*PROBLEM TO SOLVE:* Rewrite the lines from the one containing "Given: Click the" up to and including the one containing "Looking at the", putting "plus sign" in place of "equals sign" and changing nothing else. Leave the pictures out of your answer.

*SUPPLIED RECORDS:*

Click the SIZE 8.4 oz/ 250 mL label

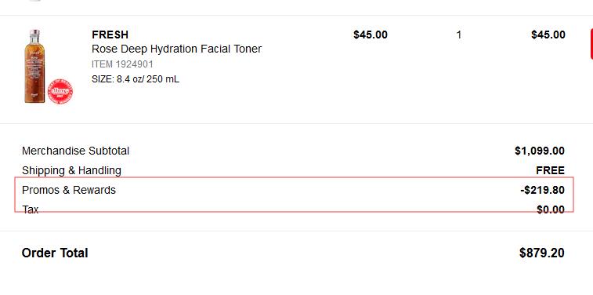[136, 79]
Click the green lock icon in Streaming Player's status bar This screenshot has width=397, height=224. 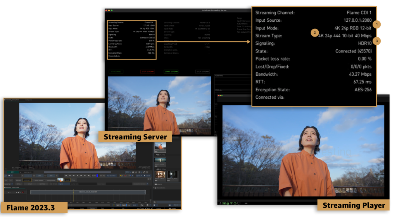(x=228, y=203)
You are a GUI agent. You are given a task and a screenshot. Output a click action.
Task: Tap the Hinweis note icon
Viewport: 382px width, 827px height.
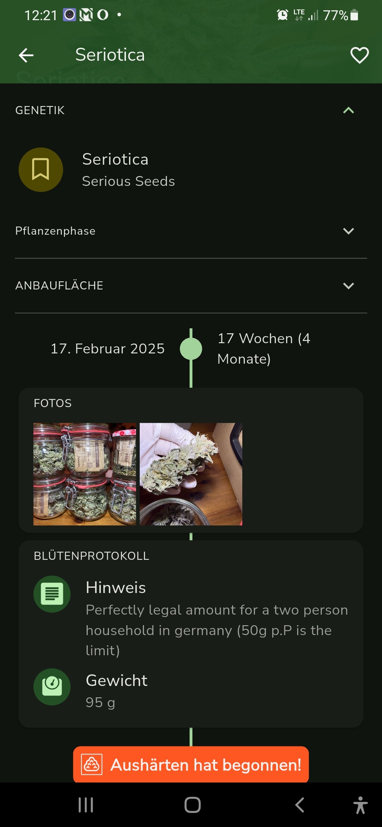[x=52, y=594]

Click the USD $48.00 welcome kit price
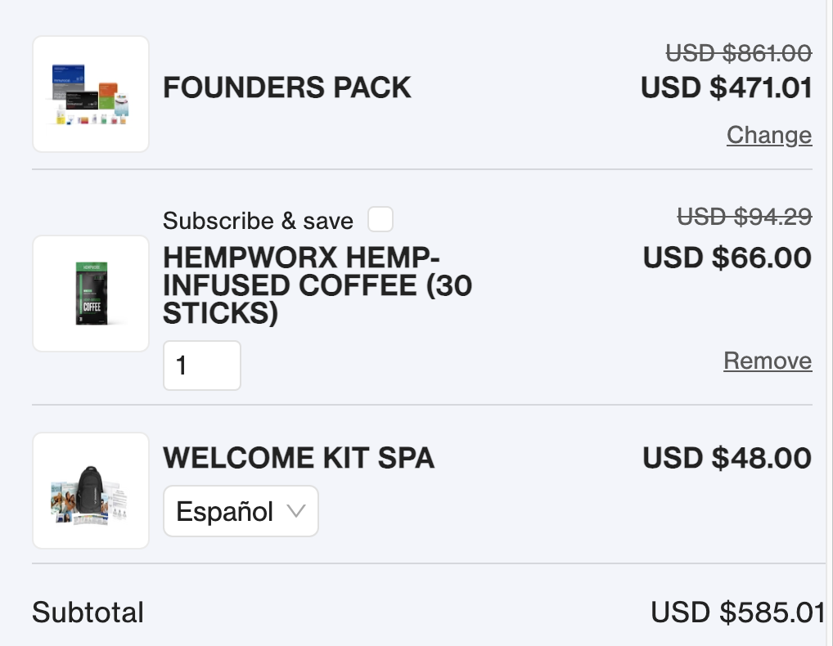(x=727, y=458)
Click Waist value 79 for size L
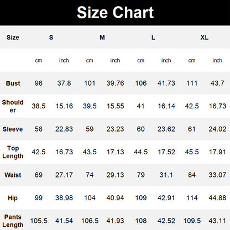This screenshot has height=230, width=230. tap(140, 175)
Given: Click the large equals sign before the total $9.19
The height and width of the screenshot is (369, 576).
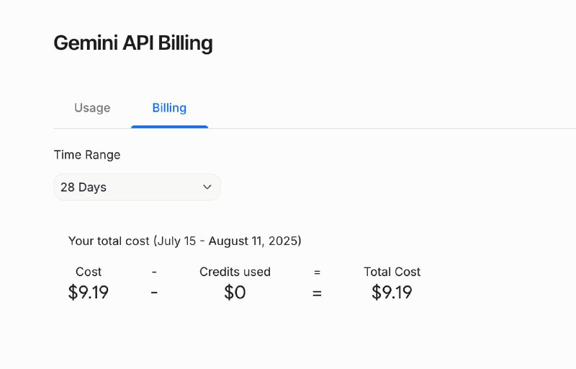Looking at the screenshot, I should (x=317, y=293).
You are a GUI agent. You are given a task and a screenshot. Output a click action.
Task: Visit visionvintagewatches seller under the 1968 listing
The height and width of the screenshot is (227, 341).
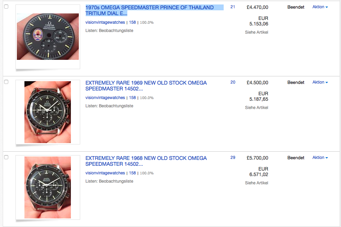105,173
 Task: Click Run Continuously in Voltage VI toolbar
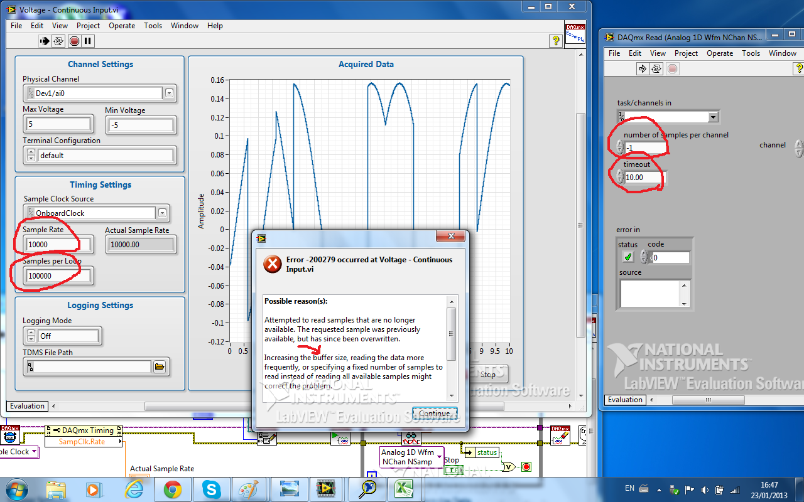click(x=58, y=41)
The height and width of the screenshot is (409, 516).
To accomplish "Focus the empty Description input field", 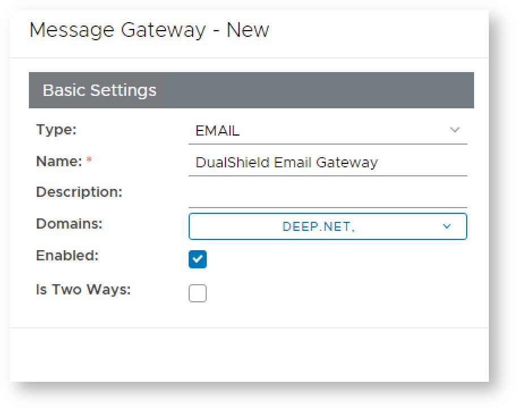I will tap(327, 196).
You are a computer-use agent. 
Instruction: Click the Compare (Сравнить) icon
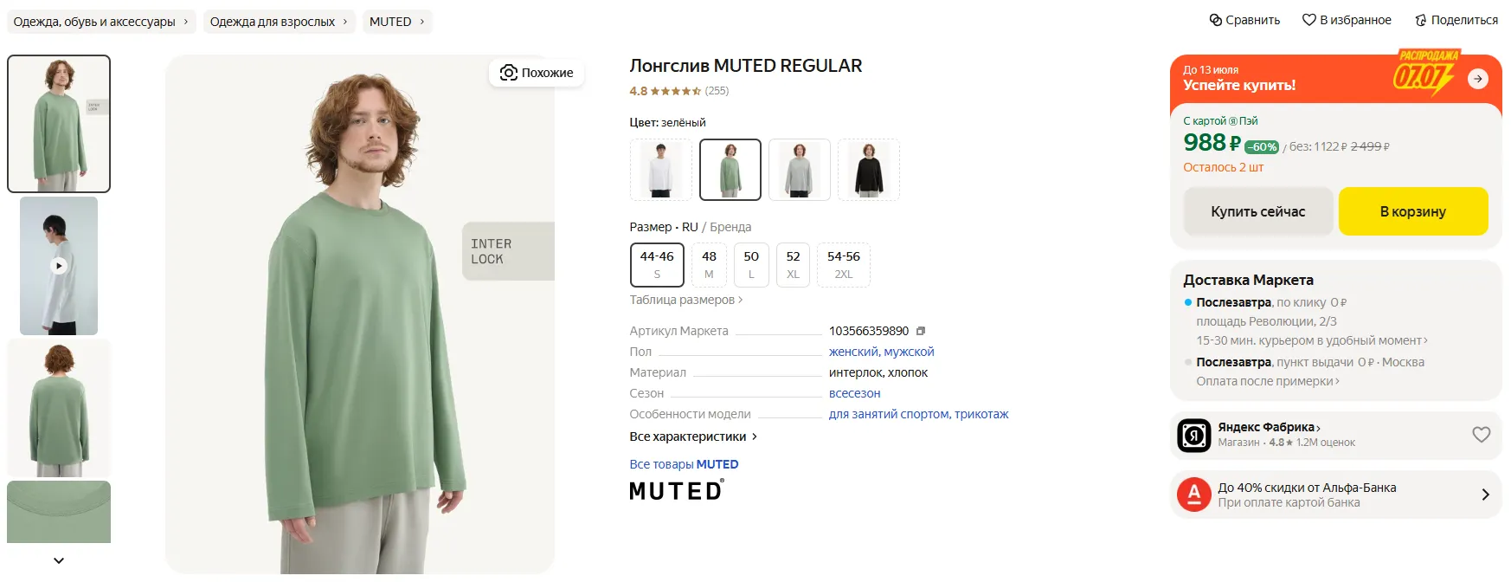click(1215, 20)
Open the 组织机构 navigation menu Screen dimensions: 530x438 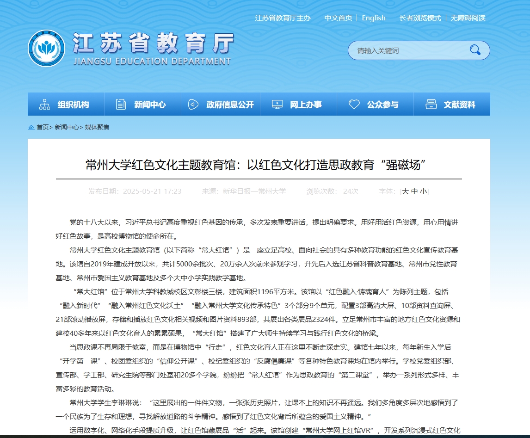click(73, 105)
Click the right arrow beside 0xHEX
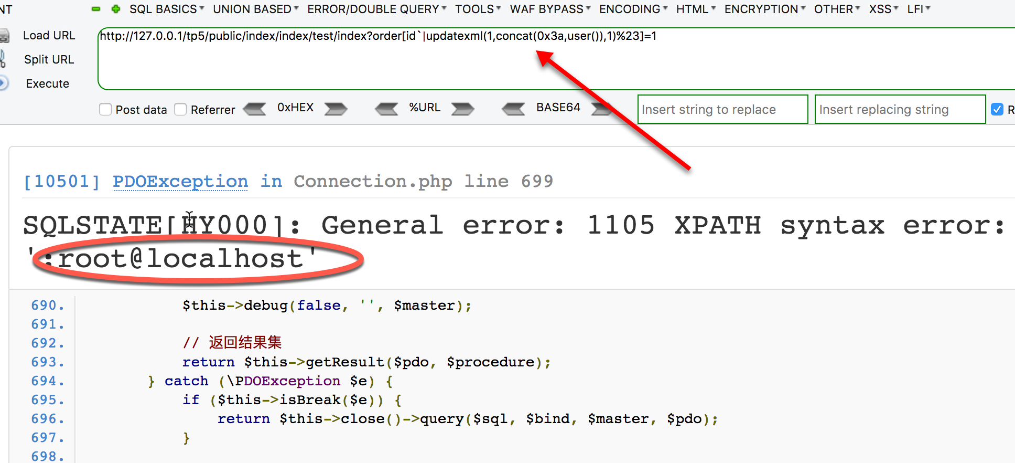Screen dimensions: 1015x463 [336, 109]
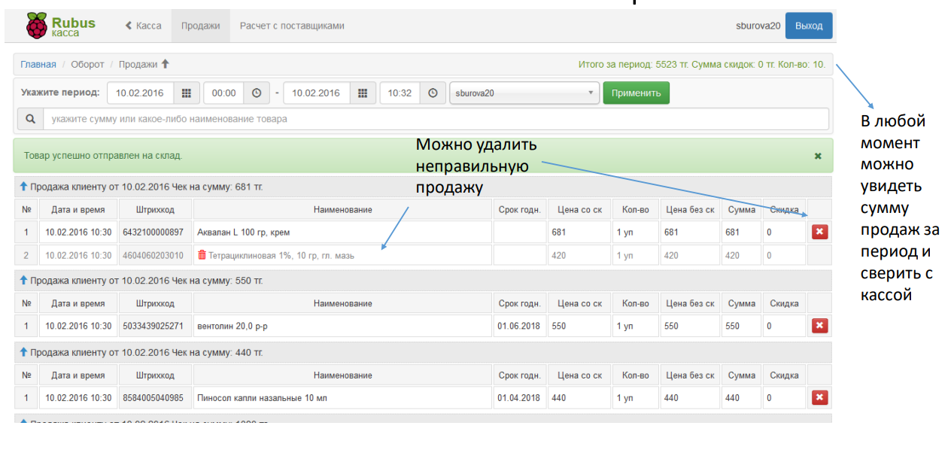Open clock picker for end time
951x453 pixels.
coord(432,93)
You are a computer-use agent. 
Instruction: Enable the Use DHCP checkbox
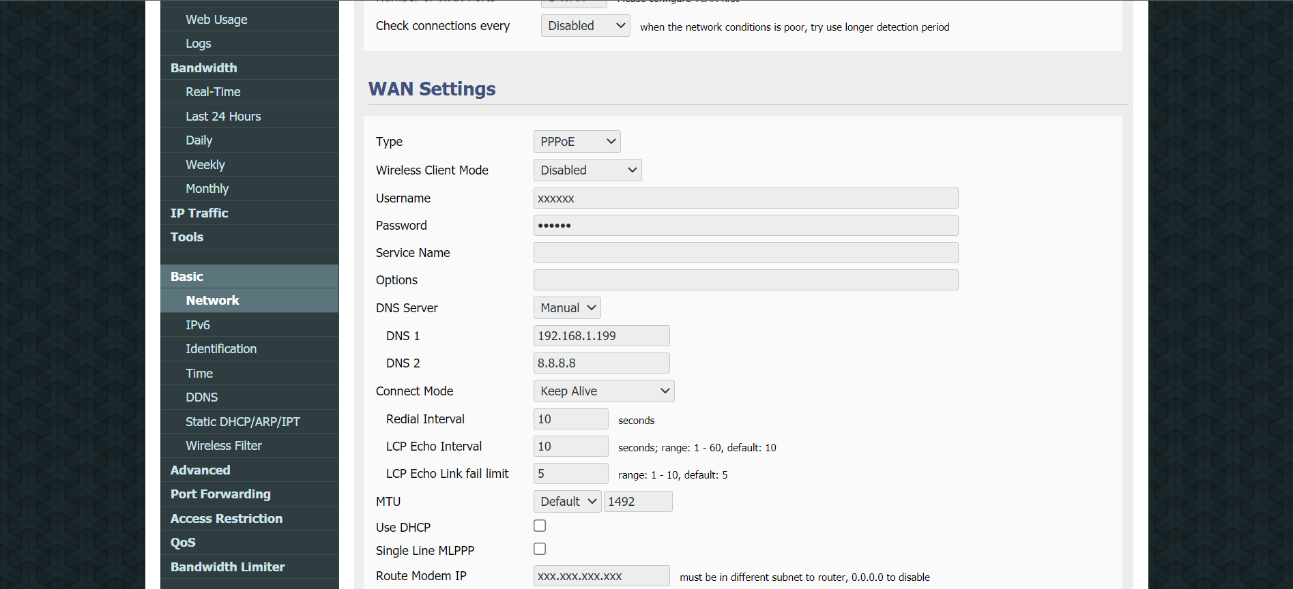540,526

*TASK ANSWER:*
Given: Click the large plus sign before the total $9.19
The height and width of the screenshot is (369, 576).
Looking at the screenshot, I should (x=317, y=293).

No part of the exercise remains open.